## Exercise aim
Exactly as written, reproduce all of the entries.

Collected data:

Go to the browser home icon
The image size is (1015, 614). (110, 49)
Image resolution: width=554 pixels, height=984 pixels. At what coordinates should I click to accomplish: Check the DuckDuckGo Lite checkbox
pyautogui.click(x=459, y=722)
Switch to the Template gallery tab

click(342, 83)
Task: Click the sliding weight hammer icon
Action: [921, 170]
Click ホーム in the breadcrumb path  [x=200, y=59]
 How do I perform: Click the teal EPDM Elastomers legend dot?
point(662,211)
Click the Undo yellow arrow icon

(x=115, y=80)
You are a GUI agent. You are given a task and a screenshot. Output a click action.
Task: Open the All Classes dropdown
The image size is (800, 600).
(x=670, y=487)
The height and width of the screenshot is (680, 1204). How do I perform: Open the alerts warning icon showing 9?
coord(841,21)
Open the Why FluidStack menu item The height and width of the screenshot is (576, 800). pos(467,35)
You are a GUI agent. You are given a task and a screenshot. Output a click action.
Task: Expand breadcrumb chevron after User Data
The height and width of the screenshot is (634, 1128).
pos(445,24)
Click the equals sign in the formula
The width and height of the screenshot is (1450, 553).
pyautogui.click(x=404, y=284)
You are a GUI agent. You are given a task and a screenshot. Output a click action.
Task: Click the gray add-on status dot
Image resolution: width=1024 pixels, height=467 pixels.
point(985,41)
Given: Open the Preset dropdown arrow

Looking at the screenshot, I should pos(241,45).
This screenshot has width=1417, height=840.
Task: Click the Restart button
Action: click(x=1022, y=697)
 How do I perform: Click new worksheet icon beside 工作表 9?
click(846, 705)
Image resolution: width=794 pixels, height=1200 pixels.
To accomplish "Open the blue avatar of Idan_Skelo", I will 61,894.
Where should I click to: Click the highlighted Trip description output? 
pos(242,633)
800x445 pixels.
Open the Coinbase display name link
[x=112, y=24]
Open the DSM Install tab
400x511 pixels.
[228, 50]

## Solution
Go to the browser home icon
The image size is (1015, 614). (110, 49)
Image resolution: width=554 pixels, height=984 pixels. At what coordinates should I click to accomplish: Check the DuckDuckGo Lite checkbox
pyautogui.click(x=459, y=722)
Switch to the Template gallery tab

click(342, 83)
Task: Click the sliding weight hammer icon
Action: [921, 170]
Click ホーム in the breadcrumb path  [x=200, y=59]
 How do I perform: Click the teal EPDM Elastomers legend dot?
point(662,211)
Click the Undo yellow arrow icon

(x=115, y=80)
You are a GUI agent. You are given a task and a screenshot. Output a click action.
Task: Open the All Classes dropdown
The image size is (800, 600).
(x=670, y=487)
The height and width of the screenshot is (680, 1204). How do I perform: Open the alerts warning icon showing 9?
coord(841,21)
Open the Why FluidStack menu item The height and width of the screenshot is (576, 800). pos(467,35)
You are a GUI agent. You are given a task and a screenshot. Output a click action.
Task: Expand breadcrumb chevron after User Data
The height and width of the screenshot is (634, 1128).
pos(445,24)
Click the equals sign in the formula
The width and height of the screenshot is (1450, 553).
pyautogui.click(x=404, y=284)
You are a GUI agent. You are given a task and a screenshot. Output a click action.
Task: Click the gray add-on status dot
Image resolution: width=1024 pixels, height=467 pixels.
point(985,41)
Given: Open the Preset dropdown arrow

Looking at the screenshot, I should pos(241,45).
This screenshot has width=1417, height=840.
Task: Click the Restart button
Action: click(x=1022, y=697)
 How do I perform: Click new worksheet icon beside 工作表 9?
click(846, 705)
Image resolution: width=794 pixels, height=1200 pixels.
To accomplish "Open the blue avatar of Idan_Skelo", I will 61,894.
Where should I click to: Click the highlighted Trip description output? 
pos(242,633)
800x445 pixels.
Open the Coinbase display name link
[x=112, y=24]
Open the DSM Install tab
400x511 pixels.
[228, 50]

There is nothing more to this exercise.